PayPal Webhooks in Laravel
Webhooks are extremely important because they notify your Laravel application whenever:
- A payment succeeds
- A subscription renews
- A payment fails
- A subscription gets cancelled
Create Webhook Route
Route::post('/paypal/webhook', [WebhookController::class, 'handle']);
Webhook Example
public function handle(Request $request)
{
$payload = $request->all();
if($payload['event_type'] == 'PAYMENT.SALE.COMPLETED')
{
// Update payment status
}
if($payload['event_type'] == 'BILLING.SUBSCRIPTION.ACTIVATED')
{
// Activate subscription
}
return response()->json([
'status' => true
]);
}
PayPal Payouts Integration
PayPal Payouts are useful when you want to send money to users, freelancers, vendors, or sellers directly from your platform.

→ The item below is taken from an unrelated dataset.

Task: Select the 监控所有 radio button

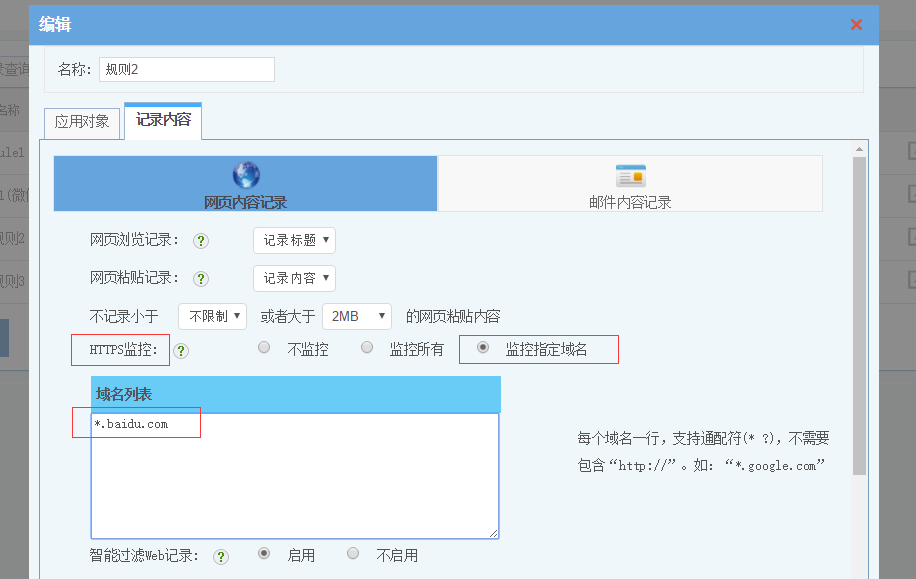Action: coord(367,348)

- Marketplace seller settlements
- Affiliate commissions
- Freelancer payments
- Referral rewards
Create Payout Request
$response = Http::withToken($accessToken)

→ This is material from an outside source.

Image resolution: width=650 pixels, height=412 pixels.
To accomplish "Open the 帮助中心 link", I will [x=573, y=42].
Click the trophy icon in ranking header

->post('https://api-m.sandbox.paypal.com/v1/payments/payouts', [
"sender_batch_header" => [
"sender_batch_id" => uniqid(),
"email_subject" => "You have received a payout!"
],
"items" => [
[
"recipient_type" => "EMAIL",
"amount" => [
"value" => "25.00",
"currency" => "USD"
],
"receiver" => "seller@example.com",
"note" => "Thanks for working with us",
"sender_item_id" => uniqid()
]
]
]);
Once processed successfully, PayPal sends the amount directly to the recipient’s PayPal account.
Important Things to Consider
- Always use webhooks for payment confirmation
- Never trust frontend payment success alone
- Store PayPal transaction IDs in your database
- Use queues for handling payout processing
- Enable proper logging for failed payments
Sandbox vs Live Mode
| Sandbox | Live |
|---|---|
| Testing environment | Real transactions |
| Fake money | Real money |
| Safe for development | Production environment |
Final Thoughts
Integrating PayPal in Laravel is not just about accepting payments. Modern applications usually require:
- One-time checkout payments
- Recurring subscriptions
- Automated payouts
- Webhook handling
- Secure transaction tracking
If your application includes memberships, marketplaces, vendor systems, or SaaS billing, PayPal can be a reliable solution alongside Laravel.
The most important part is structuring the payment flow correctly and handling webhooks properly. Once that foundation is in place, scaling the payment system becomes much easier.